Las Vegas Sun

April 23, 2024

Sun Editorial:

Doing the right thing

Needed health care reform legislation should gain swift, final approval

Forty-five years ago Sunday, John Lewis joined a group of people peacefully marching through Alabama to support civil rights. The group faced not only the taunts and jeers of those opposed to civil rights but also violent opposition. Lewis was savagely beaten by police.

Lewis is now a Democratic congressman from Georgia, and this Sunday he marched with a group of House colleagues to the Capitol to cast their votes to pass historic health care reform legislation. The group was met with jeers and venom from people protesting the measure.

Lewis told The New York Times that the major difference between the marches is that this time “we had the protection of the Capitol police.” Has health care really split the American public to the point that members of Congress need police protection?

It has become contentious because Republicans have done quite the job spinning tales about the health care legislation, offering fictitious accounts of a government takeover or federal bureaucrats intervening between patients and their doctors. They spent this weekend offering Democrats advice, telling them not to vote for health care reform to protect their jobs. Sen. John Cornyn of Texas, who heads the National Republican Senatorial Committee, said health care “will be the defining issue in November 2010, and if it passes, in 2012 when the president runs for re-election.”

Please. Health care reform is a defining issue but it shouldn’t be a defining political issue. The Senate is scheduled to take up the final piece of the reform legislation this week, and lawmakers should move quickly to pass it.

This is a moral issue. Is it right that millions of Americans can’t get proper health care because they lost a job or were denied coverage due to a pre-existing condition like asthma or hypertension? Not that insurance is a cure-all. The number of bankruptcies due to medical bills is up, even for those with insurance.

The current system is broken. It costs Americans more than $2 trillion a year with costs growing at a rate of 7 percent. With the number of uninsured growing, the costs are increasing as well. When the uninsured go to the hospital, the cost of care is passed on to people with insurance through higher premiums and the taxpayers through payments for public hospitals.

The Republicans don’t seem to care. Instead, they have stirred people up and obscured the real issues in the hope they can win an election.

Contrary to what Republicans have said, the proposal in Washington ultimately would provide access to health care to nearly all Americans, including those who have been denied because of pre-existing conditions. The plan would give people who have lost their jobs the ability to buy affordable health insurance and it is expected to reduce many premiums. The legislation also provides relief for people on Medicare from the gap in their prescription coverage referred to as the “doughnut hole.”

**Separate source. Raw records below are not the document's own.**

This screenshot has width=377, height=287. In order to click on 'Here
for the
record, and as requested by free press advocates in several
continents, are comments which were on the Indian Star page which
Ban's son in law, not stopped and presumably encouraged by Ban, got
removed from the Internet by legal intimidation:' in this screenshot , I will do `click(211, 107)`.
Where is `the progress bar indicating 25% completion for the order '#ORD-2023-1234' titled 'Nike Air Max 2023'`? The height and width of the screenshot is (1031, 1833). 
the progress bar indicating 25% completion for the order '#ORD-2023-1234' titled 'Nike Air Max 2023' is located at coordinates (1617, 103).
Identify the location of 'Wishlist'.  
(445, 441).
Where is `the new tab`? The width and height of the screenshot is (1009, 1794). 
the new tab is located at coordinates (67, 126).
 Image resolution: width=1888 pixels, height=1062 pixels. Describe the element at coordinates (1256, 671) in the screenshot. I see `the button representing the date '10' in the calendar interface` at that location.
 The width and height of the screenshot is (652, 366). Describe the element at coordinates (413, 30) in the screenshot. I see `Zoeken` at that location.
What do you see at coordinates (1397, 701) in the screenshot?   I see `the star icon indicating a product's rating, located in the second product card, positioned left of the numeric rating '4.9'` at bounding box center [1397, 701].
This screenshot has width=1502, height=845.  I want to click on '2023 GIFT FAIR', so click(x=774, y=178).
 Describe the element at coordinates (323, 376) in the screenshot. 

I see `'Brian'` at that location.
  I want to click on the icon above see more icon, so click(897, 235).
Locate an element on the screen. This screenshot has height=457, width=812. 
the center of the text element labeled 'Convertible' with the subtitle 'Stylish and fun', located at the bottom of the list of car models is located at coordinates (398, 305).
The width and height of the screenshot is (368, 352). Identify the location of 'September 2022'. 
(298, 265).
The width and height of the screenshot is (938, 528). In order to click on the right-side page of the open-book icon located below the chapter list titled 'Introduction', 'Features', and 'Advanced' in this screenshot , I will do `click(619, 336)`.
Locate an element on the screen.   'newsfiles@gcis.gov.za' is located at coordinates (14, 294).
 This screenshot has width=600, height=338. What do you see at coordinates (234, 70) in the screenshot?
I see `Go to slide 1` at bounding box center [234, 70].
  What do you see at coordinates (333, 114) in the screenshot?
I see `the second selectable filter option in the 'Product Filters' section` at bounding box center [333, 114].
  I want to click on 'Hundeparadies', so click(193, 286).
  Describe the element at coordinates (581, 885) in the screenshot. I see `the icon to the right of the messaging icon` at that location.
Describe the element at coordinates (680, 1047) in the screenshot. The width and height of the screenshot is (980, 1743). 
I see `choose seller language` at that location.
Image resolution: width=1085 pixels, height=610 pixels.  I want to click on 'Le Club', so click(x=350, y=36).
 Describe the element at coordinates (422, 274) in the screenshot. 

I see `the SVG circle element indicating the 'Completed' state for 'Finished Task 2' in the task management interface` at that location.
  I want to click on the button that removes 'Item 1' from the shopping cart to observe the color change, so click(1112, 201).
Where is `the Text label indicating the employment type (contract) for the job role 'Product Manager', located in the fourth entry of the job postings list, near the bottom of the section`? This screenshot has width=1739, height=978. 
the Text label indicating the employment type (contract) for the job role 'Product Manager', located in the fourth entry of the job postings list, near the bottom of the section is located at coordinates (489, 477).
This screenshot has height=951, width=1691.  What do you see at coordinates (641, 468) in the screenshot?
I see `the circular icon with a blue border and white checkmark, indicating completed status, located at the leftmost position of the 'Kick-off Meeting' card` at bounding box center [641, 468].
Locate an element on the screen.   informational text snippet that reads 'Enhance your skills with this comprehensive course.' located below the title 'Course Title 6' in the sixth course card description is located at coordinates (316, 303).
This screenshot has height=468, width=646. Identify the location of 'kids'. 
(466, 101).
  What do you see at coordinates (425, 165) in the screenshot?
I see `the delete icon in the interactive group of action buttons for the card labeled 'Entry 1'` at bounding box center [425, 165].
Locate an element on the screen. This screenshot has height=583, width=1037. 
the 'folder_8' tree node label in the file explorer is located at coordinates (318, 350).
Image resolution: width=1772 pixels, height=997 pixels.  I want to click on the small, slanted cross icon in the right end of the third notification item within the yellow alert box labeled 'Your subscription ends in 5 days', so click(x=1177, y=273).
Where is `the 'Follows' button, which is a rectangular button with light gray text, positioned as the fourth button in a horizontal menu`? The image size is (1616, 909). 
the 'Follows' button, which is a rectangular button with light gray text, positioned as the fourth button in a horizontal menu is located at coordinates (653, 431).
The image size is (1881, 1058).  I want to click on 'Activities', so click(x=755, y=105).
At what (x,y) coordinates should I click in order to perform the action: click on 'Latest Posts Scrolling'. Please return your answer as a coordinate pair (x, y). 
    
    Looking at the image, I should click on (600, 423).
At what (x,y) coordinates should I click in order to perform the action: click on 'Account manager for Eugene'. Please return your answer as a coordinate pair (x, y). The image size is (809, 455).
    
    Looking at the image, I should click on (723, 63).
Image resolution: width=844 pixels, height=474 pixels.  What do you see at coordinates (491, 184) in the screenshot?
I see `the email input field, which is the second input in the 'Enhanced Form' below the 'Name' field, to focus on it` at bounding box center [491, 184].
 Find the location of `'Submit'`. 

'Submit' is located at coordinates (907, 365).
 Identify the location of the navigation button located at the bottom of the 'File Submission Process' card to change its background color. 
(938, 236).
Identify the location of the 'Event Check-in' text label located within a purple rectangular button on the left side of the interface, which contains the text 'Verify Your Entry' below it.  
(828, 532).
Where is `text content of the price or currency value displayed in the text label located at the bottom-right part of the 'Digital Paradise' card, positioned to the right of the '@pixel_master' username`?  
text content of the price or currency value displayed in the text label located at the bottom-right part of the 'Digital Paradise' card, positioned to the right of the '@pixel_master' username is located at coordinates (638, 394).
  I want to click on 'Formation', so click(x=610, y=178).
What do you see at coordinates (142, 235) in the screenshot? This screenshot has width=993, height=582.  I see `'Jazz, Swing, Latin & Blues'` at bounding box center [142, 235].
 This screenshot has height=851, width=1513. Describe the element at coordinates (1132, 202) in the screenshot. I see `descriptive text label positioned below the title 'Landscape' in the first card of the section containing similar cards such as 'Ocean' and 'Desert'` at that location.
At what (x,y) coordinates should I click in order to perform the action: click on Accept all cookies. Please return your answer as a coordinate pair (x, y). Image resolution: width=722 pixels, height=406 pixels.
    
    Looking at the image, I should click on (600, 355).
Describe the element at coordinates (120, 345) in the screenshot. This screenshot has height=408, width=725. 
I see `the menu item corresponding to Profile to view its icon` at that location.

Republicans like to point to the polls they say show that Americans don’t like the plan, and then try to reason this shows that Democrats aren’t listening to the American public. But what they won’t say is that Americans really don’t like the way Republicans describe the plan. People actually like the legislation’s major points.

Still, Republicans say they’ll work to overturn the legislation, and if this isn’t really about politics, shouldn’t they be consistent and work to overturn Medicare, Medicaid and Veterans Affairs, which all provide government-supported health care or insurance? Of course they wouldn’t dare do that. It would affect too many voters.

The times call for political courage. Republicans would be wise to recall the words of Sen. Everett Dirksen, who led the party in the Senate during the 1960s and rallied his party to deliver the needed votes for key civil rights legislation.

“We are confronted with a moral issue,” Dirksen said in a speech to break a filibuster of the Civil Rights Act of 1964. “Today let us not be found wanting in whatever it takes by way of moral and spiritual substance to face up to the issue.”

Indeed. It is time to step up and do the right thing by passing health care reform.